## Exercise
Look at each line below and tally those holding "will"; answer with that figure and nothing else.

## Source records
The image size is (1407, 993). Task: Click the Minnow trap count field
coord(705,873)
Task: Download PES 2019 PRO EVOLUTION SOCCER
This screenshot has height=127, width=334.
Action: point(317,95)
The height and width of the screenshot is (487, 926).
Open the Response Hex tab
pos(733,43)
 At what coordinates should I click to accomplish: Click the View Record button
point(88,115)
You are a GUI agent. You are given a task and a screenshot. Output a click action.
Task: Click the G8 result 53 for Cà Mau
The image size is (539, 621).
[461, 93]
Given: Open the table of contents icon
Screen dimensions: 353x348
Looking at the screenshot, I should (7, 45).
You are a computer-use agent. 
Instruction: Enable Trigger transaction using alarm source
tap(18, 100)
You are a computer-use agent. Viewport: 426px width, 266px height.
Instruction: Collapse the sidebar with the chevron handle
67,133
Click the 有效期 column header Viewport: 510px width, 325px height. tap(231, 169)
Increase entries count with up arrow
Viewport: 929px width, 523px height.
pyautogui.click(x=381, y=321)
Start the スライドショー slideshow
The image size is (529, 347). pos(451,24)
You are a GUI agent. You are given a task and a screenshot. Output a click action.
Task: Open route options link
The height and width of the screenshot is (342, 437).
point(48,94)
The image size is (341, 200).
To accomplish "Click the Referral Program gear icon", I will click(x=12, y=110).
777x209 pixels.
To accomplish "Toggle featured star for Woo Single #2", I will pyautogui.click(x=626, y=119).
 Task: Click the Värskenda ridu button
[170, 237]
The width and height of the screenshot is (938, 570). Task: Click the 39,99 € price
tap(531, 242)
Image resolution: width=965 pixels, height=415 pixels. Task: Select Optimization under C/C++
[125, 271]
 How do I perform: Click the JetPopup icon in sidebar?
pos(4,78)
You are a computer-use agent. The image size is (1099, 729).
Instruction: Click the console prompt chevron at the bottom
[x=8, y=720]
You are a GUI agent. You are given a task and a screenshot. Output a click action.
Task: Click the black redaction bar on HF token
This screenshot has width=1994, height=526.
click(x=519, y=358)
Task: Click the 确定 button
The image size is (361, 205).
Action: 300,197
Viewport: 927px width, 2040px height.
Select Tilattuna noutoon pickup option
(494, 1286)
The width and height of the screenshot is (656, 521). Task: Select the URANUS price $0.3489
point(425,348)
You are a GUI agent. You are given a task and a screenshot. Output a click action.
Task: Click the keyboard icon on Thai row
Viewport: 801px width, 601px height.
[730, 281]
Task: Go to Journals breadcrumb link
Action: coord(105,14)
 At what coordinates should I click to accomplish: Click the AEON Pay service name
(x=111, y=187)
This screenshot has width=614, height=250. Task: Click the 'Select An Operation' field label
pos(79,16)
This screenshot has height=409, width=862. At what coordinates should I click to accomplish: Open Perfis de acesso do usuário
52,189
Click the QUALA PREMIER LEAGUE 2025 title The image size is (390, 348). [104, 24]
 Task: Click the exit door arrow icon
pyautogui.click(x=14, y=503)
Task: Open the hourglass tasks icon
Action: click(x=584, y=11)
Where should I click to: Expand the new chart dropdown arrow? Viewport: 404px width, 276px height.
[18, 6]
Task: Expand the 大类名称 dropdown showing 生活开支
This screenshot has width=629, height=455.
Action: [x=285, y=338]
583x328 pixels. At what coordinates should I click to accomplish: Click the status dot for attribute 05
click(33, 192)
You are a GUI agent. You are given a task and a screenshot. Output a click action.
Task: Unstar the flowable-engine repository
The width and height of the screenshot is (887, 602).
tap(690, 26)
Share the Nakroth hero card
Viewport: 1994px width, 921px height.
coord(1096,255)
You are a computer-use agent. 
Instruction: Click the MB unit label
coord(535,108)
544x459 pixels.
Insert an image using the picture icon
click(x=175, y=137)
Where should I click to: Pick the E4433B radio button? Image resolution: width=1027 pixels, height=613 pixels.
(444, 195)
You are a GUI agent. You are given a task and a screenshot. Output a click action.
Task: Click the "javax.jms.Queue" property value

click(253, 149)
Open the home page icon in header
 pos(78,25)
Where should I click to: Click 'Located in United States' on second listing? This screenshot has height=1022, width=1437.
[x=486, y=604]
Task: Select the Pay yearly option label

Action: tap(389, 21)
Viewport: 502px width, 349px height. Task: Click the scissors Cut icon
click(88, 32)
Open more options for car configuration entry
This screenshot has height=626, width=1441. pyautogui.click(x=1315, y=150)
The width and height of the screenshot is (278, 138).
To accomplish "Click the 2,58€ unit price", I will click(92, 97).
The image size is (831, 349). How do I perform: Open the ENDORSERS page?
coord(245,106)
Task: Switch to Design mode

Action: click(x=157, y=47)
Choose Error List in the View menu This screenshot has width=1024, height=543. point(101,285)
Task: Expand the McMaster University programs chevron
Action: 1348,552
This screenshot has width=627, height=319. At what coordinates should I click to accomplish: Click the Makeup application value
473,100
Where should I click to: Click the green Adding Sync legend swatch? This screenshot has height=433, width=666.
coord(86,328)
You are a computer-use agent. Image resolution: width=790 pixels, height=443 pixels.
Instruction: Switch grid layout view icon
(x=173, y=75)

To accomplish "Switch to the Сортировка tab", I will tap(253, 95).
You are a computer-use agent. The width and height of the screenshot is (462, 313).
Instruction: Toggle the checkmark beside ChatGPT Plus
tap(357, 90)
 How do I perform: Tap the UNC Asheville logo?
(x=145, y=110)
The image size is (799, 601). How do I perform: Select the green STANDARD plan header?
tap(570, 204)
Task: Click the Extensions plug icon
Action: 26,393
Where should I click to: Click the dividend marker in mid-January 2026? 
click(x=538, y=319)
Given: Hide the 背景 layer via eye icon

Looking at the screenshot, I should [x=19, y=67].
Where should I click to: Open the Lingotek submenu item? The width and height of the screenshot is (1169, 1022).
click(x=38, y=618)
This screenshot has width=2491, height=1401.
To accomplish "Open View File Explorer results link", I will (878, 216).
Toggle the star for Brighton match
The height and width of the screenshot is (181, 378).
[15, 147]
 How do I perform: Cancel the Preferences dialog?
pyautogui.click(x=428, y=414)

## Written reply
5